+++ Provided text

Misophonia is a bit of a mystery. At least in the mainstream, and when it comes to explaining what causes it and how to best resolve it.
I have had it for as long as I can remember. Certain sounds – especially chewing and turning newspaper pages – create a good deal of discomfort in me. And, perhaps related, I also have sensitivity to certain forms of noise. Especially loud talking and machines, and especially machine sound I experience as aggressive.
It’s clearly selective. The sounds of children and animals are OK and even enjoyable. I can listen to animals eat loudly and be completely fine with it. I can listen to a loud waterfall or a storm and enjoy it very much. And there is a clue right there. Most likely, there is something about my thoughts about and associations with certain sounds that create the distress in me.
When I first encountered The Work about fifteen years ago, I used it on my reactivity to certain sounds. I found my thoughts about it (she is loud, she disrespectful, she is mindless, he is crude, he is inconsiderate, he takes her anger out through being noisy etc.), questioned these thoughts, and found what is more true for me. That helped. But it didn’t completely resolve it.
Now that I have Vortex Healing, I have begun exploring how to best resolve it through this (very efficient and thorough) healing modality. Since it’s a long-standing issue for me, I need to address it from several different angles to be more thorough.
The obvious is the surface examples of sound irritability. I am addressing specific themes and instances, for instance, chewing, newspaper rustling, loud talking, loud machines (lawn movers, construction near my house etc.). Addressing this takes care of the surface layer.
Then, I asked myself, what’s my earliest memory / memories of being annoyed or distressed by sound? Or – when I feel distressed by certain sounds today, what’s an early memory of feeling like that? The answer is, not surprisingly to me, the sound of my mother nagging my father. I remember this from early in on life, and it was quite distressing to me as a kid (and later). So this is another one to address as a theme and through specific instances.
And even deeper is not just the sound of my mother nagging my father, but my own emotional issue around her nagging my father. This is an even deeper root of my sound sensitivity. And it’s an issue that, most likely, influences me and my life in a lot more ways than just reactivity to certain sounds.
This is an example of how addressing underlying causes of something that, on the surface, can seem quite trivial, can bring healing to many areas of life, and sometimes in surprising ways. I assume that when I have resolved these issues in me in a deeper way, some of the ways this healing shows up in my life may be quite unexpected.
I’ll report on how this goes later, when I have worked on it a bit more and have had opportunity to test it in a variety of real life situations.

++++++

Problems to work on:
a) According to the misophonia piece, how long ago did the writer first come across The Work?
b) Return everything in the misophonia piece from "The obvious is" down to "the surface layer.", copied word for word.
The entries have nothing to do with the misophonia piece.

+++ Given information

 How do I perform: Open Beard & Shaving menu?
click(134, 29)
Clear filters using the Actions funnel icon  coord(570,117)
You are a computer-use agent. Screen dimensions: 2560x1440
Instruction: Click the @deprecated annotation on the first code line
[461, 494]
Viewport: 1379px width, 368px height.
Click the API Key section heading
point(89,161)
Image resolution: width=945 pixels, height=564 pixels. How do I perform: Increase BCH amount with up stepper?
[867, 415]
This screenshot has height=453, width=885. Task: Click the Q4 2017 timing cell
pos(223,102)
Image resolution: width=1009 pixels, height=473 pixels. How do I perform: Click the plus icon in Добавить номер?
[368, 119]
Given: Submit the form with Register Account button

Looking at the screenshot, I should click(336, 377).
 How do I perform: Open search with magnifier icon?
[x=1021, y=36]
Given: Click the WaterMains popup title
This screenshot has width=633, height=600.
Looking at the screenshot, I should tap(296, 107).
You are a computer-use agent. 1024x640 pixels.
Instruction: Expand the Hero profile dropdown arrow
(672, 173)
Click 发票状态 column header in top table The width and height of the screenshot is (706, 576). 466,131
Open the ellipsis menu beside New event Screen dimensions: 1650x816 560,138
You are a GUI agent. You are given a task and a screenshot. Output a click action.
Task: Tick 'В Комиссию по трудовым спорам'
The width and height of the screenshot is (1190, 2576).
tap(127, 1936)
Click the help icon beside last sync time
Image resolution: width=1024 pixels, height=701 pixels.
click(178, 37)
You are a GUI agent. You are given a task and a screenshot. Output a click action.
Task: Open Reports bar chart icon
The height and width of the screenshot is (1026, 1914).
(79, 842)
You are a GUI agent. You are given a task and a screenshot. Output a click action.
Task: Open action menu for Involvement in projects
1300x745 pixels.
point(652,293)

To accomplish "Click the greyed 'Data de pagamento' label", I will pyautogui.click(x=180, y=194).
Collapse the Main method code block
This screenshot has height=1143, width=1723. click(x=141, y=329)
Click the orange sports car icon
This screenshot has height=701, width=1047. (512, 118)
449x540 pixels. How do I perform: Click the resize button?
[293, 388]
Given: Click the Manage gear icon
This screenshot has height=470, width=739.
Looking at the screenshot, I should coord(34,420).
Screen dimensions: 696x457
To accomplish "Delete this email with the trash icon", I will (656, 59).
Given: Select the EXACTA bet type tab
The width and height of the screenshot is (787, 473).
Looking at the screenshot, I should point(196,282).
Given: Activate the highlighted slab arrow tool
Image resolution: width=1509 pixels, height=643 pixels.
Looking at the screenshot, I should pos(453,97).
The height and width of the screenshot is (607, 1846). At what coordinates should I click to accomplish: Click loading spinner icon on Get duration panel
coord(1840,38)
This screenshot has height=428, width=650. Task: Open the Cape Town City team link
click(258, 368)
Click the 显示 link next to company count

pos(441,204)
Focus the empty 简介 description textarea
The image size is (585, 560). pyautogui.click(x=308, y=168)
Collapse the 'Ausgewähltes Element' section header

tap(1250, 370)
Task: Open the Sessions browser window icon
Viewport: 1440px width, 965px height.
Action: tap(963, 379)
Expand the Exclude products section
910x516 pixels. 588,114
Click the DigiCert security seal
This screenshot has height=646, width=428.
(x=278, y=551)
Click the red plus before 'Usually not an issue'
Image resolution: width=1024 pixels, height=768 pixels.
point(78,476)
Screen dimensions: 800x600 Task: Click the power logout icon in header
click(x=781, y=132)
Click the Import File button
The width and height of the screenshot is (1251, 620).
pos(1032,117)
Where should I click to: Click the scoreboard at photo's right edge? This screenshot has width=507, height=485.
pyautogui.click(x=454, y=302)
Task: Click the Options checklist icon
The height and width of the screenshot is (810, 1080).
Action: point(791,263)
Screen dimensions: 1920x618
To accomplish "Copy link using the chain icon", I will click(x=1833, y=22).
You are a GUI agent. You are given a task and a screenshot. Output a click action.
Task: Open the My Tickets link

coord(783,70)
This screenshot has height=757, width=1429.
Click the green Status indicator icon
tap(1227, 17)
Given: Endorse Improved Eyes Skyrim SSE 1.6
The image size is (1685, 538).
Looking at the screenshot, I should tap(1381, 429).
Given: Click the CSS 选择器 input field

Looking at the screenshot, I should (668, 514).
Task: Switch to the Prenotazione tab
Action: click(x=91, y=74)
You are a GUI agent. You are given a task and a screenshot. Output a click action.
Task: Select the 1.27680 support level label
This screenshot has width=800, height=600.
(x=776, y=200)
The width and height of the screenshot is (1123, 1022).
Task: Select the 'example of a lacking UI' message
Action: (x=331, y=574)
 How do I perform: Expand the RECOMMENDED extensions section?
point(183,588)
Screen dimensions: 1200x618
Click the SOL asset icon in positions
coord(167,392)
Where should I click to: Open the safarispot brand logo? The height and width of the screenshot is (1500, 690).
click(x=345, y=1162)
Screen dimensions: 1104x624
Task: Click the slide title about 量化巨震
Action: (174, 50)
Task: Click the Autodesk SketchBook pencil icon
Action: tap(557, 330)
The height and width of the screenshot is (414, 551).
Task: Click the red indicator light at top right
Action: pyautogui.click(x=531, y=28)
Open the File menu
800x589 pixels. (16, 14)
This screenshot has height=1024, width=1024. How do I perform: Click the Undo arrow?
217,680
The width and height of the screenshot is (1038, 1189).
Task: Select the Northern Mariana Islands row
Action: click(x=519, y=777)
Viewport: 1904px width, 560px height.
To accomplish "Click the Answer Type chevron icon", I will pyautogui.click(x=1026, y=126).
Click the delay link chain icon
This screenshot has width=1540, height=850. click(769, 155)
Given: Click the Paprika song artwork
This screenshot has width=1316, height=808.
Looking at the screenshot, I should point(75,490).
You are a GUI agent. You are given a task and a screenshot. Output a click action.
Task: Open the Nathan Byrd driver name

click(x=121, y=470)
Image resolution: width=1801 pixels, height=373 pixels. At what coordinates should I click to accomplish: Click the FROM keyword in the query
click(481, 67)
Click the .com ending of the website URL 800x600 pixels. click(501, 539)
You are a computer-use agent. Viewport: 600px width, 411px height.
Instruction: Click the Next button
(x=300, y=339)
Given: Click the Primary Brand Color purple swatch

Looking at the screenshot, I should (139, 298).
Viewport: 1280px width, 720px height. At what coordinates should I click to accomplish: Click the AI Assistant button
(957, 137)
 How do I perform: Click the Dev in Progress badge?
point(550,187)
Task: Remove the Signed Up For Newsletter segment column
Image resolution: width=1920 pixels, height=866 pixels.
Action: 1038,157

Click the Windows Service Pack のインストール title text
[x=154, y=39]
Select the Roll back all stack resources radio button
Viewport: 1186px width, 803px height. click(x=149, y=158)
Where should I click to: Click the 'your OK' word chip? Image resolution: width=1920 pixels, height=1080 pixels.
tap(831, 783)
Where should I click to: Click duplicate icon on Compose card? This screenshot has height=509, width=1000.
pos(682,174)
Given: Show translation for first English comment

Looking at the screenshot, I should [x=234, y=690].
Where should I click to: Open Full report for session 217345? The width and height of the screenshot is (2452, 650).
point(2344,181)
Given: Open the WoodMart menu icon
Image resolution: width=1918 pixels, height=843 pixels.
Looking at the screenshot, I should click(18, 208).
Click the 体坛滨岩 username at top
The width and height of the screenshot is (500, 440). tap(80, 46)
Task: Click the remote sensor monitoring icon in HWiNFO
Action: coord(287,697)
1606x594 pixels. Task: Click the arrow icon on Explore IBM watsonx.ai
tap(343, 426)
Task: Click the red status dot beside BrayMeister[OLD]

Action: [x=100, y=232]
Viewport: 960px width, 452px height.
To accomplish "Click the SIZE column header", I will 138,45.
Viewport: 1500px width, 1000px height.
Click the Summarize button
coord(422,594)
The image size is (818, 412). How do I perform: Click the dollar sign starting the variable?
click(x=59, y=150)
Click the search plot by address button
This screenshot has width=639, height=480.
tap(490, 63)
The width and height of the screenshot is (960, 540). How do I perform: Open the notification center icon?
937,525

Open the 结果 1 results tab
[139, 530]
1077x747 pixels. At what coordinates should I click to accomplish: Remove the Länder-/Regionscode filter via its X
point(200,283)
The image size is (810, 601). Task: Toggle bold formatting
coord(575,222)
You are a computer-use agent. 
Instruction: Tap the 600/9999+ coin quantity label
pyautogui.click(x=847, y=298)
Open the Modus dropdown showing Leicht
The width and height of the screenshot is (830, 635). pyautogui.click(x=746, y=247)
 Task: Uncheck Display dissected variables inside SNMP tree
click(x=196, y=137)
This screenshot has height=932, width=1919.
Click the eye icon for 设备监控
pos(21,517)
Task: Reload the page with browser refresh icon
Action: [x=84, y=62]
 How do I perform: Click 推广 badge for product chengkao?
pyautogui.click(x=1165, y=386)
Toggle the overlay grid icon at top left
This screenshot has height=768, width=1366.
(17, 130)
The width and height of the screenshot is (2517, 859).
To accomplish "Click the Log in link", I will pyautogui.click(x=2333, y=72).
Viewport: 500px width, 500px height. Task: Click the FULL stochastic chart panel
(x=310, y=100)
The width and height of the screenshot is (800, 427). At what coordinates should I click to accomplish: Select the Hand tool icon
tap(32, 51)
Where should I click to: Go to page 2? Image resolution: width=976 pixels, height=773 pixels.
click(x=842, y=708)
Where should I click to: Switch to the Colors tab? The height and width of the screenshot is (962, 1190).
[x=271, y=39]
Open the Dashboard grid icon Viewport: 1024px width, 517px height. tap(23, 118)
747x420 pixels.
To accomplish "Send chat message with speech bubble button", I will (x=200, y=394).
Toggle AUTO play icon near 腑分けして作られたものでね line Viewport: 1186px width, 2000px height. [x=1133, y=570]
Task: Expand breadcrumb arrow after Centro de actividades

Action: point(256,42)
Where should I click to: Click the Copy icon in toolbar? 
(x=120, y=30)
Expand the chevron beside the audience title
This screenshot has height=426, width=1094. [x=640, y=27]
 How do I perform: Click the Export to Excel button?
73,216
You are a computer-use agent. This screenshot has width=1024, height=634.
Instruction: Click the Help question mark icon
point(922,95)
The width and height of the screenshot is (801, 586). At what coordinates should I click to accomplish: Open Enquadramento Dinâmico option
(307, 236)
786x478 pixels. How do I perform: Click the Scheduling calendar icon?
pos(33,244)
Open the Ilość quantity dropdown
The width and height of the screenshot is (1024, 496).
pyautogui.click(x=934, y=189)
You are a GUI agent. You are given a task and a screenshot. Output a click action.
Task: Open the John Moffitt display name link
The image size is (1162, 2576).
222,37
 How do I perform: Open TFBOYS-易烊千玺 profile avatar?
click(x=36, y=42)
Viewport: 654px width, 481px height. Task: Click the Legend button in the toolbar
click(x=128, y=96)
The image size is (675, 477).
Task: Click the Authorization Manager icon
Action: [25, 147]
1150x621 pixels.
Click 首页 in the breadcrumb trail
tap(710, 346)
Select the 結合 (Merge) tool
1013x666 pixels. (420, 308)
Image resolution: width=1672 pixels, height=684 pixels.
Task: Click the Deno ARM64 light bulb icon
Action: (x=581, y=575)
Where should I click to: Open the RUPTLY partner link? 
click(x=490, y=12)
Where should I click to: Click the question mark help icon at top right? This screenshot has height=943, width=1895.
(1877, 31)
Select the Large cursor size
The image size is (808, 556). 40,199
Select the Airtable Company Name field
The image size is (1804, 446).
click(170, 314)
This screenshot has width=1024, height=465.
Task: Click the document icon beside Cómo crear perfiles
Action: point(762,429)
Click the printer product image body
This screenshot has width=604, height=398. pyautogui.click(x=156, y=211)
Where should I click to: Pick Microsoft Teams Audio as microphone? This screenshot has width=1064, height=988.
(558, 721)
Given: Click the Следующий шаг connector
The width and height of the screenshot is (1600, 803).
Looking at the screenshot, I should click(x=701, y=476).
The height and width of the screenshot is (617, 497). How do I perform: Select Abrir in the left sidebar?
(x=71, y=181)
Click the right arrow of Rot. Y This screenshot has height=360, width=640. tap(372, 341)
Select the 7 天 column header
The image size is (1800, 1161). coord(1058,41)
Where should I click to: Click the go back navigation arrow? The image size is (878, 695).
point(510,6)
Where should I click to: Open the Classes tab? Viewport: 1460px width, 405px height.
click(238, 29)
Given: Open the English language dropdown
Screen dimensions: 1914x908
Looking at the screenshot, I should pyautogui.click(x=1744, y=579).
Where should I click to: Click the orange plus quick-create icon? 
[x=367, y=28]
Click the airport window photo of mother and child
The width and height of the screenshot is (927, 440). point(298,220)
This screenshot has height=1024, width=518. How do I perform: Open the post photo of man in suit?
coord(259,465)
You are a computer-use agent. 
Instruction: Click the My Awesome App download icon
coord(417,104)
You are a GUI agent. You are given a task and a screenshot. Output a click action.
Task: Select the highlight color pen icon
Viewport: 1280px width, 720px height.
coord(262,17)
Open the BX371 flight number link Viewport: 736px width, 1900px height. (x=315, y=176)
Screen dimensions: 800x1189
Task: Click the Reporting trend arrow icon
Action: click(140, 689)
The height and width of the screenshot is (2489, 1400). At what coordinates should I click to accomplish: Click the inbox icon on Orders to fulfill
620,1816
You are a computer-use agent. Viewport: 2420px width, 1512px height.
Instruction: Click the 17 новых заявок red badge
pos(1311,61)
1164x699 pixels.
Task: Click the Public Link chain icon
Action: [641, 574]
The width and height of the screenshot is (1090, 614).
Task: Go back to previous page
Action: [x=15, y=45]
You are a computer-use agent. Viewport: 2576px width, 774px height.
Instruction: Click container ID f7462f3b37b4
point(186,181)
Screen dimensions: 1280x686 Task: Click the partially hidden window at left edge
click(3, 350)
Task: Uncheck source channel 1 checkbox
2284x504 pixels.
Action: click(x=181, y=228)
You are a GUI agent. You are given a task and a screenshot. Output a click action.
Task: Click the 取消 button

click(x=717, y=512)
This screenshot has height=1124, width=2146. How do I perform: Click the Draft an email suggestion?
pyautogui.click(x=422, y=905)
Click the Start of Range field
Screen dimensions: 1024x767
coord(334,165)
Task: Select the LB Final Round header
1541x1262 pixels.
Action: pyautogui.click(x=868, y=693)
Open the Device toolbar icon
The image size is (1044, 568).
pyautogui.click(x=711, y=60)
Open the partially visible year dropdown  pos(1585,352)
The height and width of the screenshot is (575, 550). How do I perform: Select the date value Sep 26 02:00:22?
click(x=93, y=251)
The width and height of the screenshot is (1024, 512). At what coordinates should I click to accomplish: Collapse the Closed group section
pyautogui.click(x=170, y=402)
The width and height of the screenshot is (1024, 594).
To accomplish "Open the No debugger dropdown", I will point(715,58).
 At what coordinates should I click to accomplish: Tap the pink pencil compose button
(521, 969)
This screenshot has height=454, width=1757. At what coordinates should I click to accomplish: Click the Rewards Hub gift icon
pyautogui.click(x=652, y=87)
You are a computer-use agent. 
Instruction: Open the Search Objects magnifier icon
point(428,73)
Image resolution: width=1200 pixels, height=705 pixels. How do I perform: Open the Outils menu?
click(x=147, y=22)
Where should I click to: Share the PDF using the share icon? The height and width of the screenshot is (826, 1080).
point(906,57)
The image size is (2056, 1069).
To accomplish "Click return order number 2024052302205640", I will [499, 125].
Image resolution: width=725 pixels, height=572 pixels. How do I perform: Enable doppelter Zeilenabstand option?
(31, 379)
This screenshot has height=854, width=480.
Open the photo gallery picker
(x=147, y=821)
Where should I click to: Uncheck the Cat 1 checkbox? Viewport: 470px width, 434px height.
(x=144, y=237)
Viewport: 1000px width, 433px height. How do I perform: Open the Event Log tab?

++++++

Responses to the exercise:
a) About fifteen years ago.

b)
The obvious is the surface examples of sound irritability. I am addressing specific themes and instances, for instance, chewing, newspaper rustling, loud talking, loud machines (lawn movers, construction near my house etc.). Addressing this takes care of the surface layer.